start DATASET ROWS
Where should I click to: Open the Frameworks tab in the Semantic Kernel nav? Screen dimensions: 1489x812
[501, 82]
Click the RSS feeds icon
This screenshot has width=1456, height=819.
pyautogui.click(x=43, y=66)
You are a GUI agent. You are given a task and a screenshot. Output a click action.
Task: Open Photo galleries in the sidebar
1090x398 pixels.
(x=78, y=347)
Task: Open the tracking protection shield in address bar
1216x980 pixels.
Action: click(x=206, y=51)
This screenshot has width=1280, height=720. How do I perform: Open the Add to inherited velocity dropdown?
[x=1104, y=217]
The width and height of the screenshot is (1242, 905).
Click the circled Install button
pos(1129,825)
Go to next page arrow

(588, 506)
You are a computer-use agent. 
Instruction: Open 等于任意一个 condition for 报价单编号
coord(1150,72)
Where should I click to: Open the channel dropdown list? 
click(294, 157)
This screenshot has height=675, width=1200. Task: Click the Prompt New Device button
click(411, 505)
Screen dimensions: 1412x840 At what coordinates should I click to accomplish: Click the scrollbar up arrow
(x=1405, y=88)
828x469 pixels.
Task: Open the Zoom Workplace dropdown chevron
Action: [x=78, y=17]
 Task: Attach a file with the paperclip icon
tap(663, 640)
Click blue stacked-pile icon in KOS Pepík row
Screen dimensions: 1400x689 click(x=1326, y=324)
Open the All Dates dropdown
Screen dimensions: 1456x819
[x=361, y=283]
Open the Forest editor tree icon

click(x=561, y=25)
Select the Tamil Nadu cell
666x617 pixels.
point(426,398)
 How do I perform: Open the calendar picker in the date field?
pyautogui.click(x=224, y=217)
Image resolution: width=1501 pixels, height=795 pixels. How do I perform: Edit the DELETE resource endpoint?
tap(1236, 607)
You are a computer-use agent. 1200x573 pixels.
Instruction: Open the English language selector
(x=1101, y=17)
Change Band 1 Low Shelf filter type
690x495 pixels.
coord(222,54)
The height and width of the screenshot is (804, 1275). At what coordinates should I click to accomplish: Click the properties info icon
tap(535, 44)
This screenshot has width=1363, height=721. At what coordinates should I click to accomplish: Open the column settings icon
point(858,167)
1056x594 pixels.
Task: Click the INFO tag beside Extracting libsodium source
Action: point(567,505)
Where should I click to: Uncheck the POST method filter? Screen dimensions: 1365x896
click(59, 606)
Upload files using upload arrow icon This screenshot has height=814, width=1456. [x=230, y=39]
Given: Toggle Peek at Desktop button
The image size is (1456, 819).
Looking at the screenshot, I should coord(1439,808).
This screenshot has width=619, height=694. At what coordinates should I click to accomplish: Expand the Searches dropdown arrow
end DATASET ROWS
*SET TASK*. Please reproduce the material above, starting at the line with "Given: Toggle Peek at Desktop button" and continuing through its final line, both ends included and every line unchanged.

*RESPONSE TO THE TASK*.
Given: Toggle Peek at Desktop button
The image size is (1456, 819).
Looking at the screenshot, I should coord(1439,808).
This screenshot has width=619, height=694. At what coordinates should I click to accomplish: Expand the Searches dropdown arrow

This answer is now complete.